The Subaru BRAT was manufactured by Subaru from 1977 to 1993. It was a compact coupe utility pickup designed to rival the Ford Ranchero and Chevrolet El Camino. It enjoyed brief popularity as the market for mini-pickup trucks began to take hold in the late 1970s and early '80s. Although discontinued as a U.S. import in 1987, it remained a steady seller as the Brumby in Australia and the Shifter in Europe.
The BRAT, which stands for "Bi-drive Recreational All-terrain Transporter," is a Subaru Leone converted to a pickup. The Leone debuted in 1971 as a front-wheel coupe, with the four-wheel drive estate car introduced a year later. Its design was influenced by Subaru's partnership with Nissan, which began in 1968, and is reflected in several Subaru offerings with a long hood and short rear-end. Subaru broke new ground by offering a four-wheel drive car, and considered a passenger car-based pickup a natural progression.
The 1985 BRAT sits on a short 96.7-inch wheelbase and measures 174.2 inches in length, 64.4 inches wide and 56.3 inches tall. Its ground clearance is a generous 8.3 inches and the fuel tank carries 14.5 gallons. It came in 11 factory colours ranging from black and Twilight Blue to Mica Red and Spice Brown.
Under the Hood
Early BRATs were powered by a 1.6-litre 4-cylinder engine with the 1981 and later models powered by a 73-horsepower 1.8-litre engine.
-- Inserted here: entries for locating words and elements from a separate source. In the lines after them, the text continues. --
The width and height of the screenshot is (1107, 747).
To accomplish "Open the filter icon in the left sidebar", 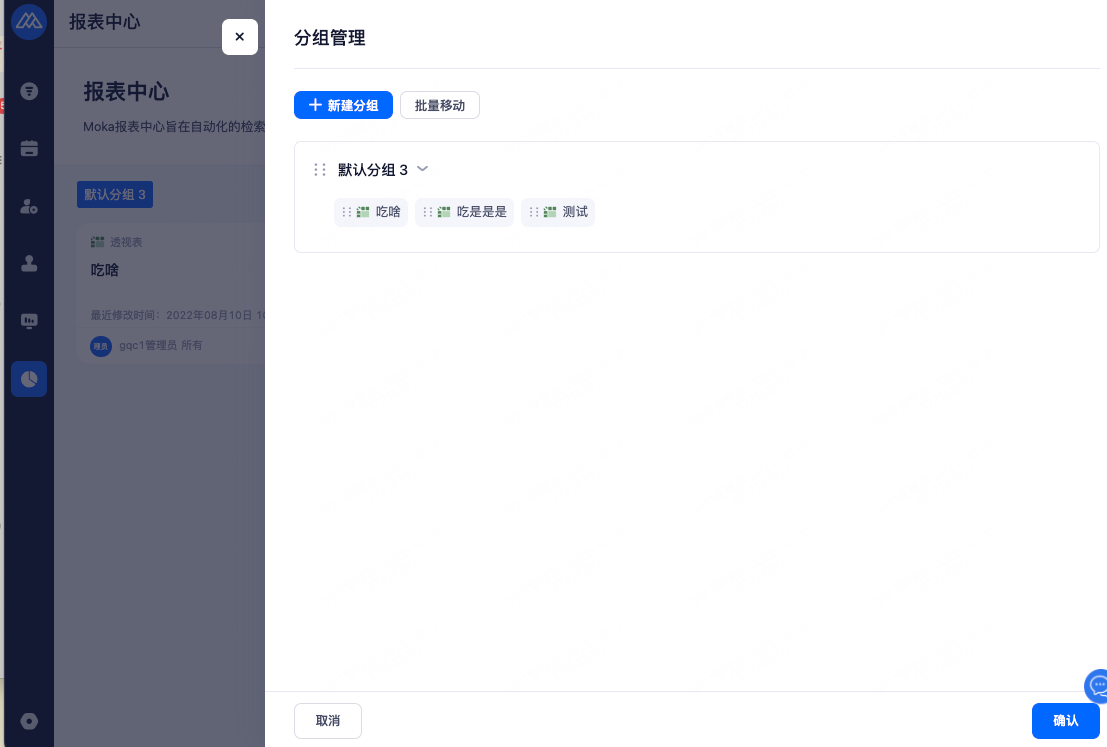I will (29, 92).
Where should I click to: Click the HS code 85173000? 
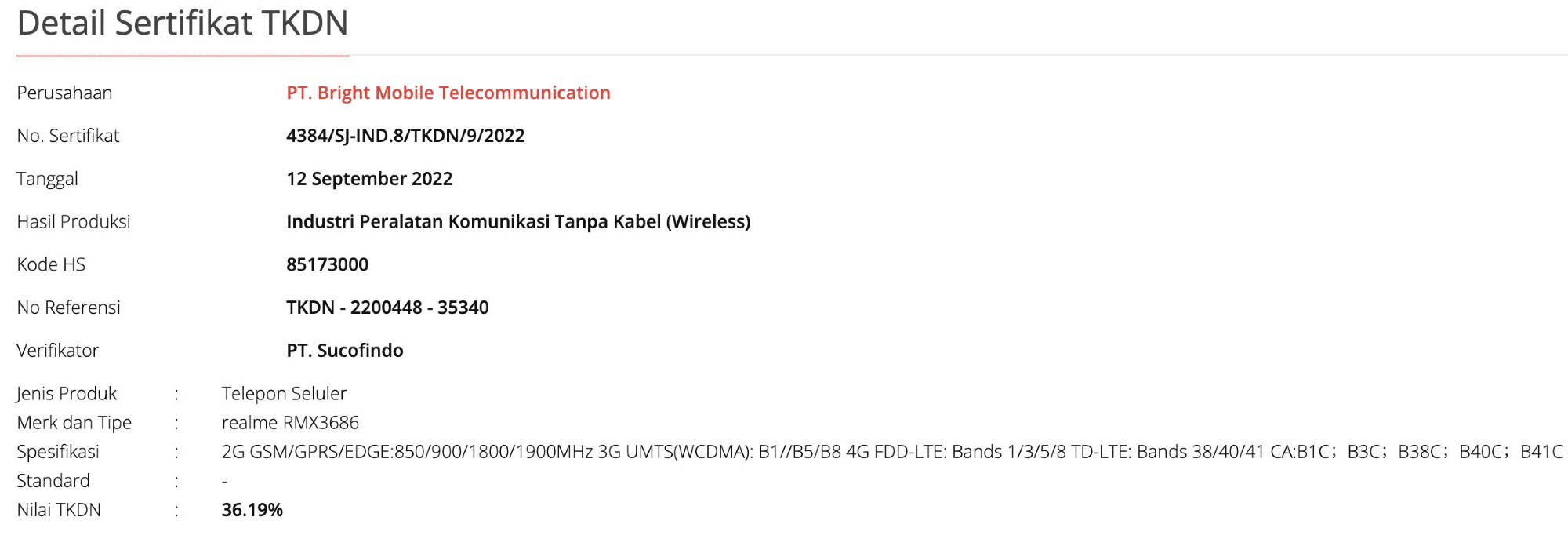327,264
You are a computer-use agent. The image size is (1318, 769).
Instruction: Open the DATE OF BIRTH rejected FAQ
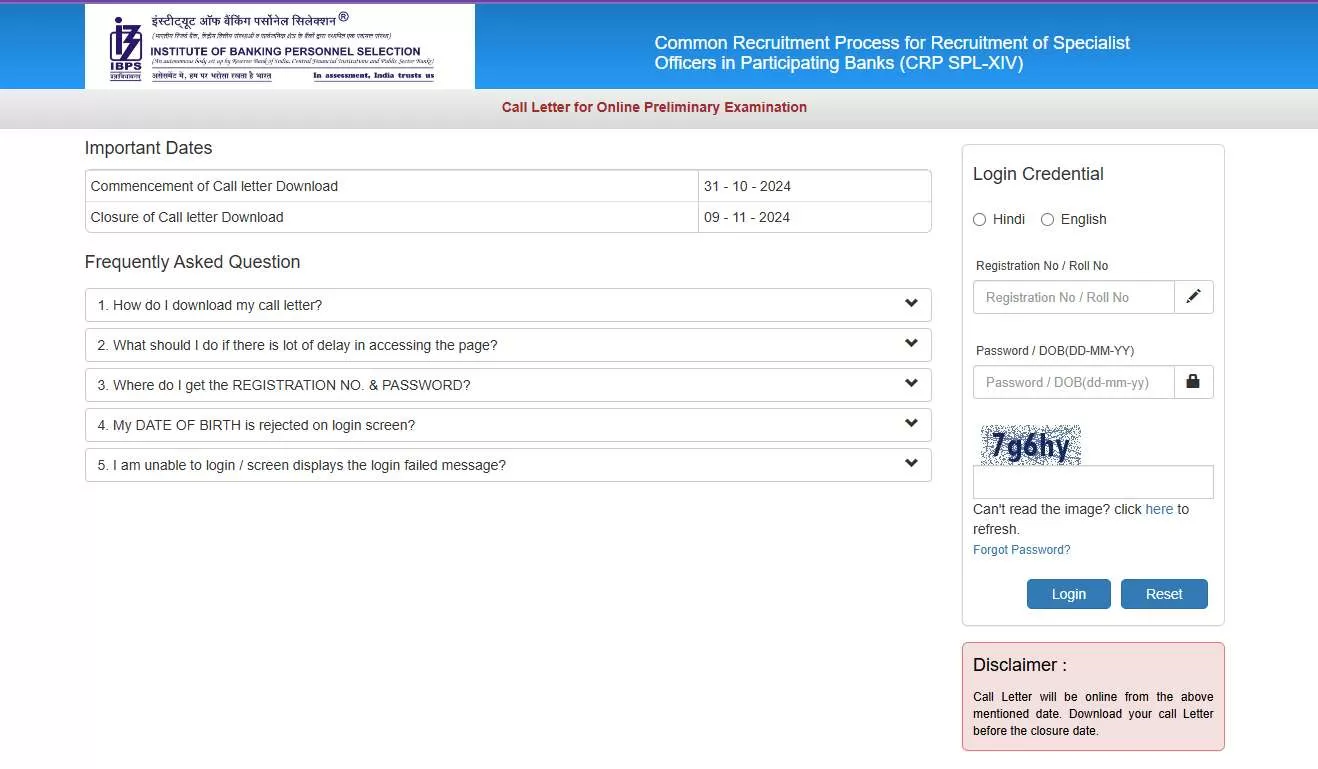click(256, 425)
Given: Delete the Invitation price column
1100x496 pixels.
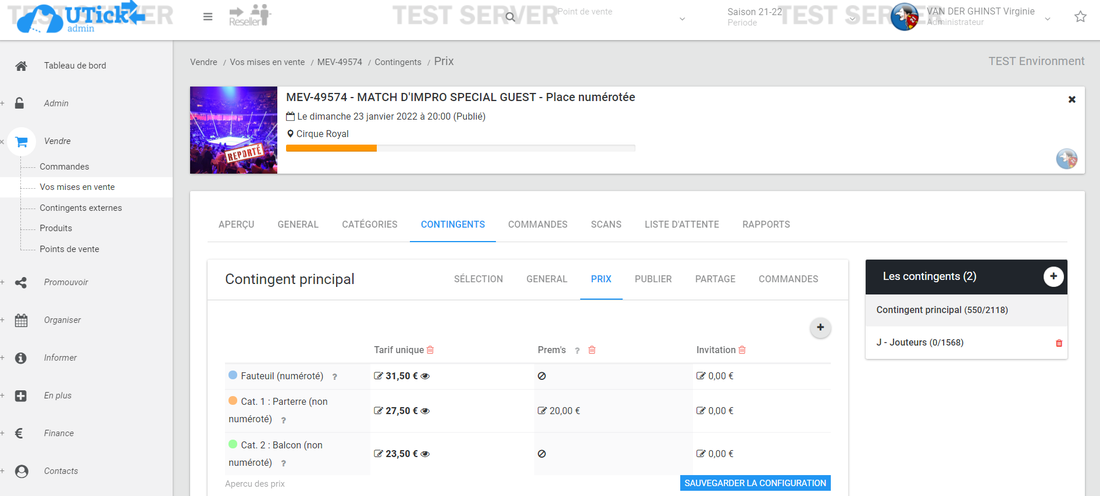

In 1983-84, an optional 1.8-litre turbocharged version was offered that generated 94 horsepower. Transmissions were the 4-speed manual and a 3-speed automatic, which was equipped with a push button to switch to 4-wheel drive.
The BRAT came in the DL and GL trim levels. The DL featured a single set of headlamps, while the higher level GL sported quad headlamps. Otherwise, the two models were identical. The most prominent feature of the 1978-1985 models were the pair of hard plastic jumpseats in the rear that were discontinued due to safety concerns. The spare tire was located in the engine compartment.
President Ronald Reagan owned a 1978 BRAT to traverse his 688-acre ranch near Santa Barbara. The BRAT was sold in 1998 and the ranch was donated to the Young America's Foundation. The vehicle ended up on eBay in 2004, but was purchased by the Young America's Foundation in 2005 and is now part of the Foundation's Reagan exhibit.
In 2002, Subaru brought back the BRAT by developing the Baja based on the Outback model. Yet the "Son of BRAT" was only produced from 2003 to 2006. What seemed like a good idea at the time was torpedoed with pedestrian styling that was too much passenger car and very little of the expected rugged pickup. Further, the cargo box featured a midgate that allowed the front box wall and rear cabin seat to fold down to allow extra bed space. But the cab window remained fixed, limiting what could be placed in the longer bed.
From 1977 to 1987, Subaru sold 92,445 BRATS in North America, while only 30,000 of BRAT's offspring, the Baja, were sold. The vehicle was never sold in Japan.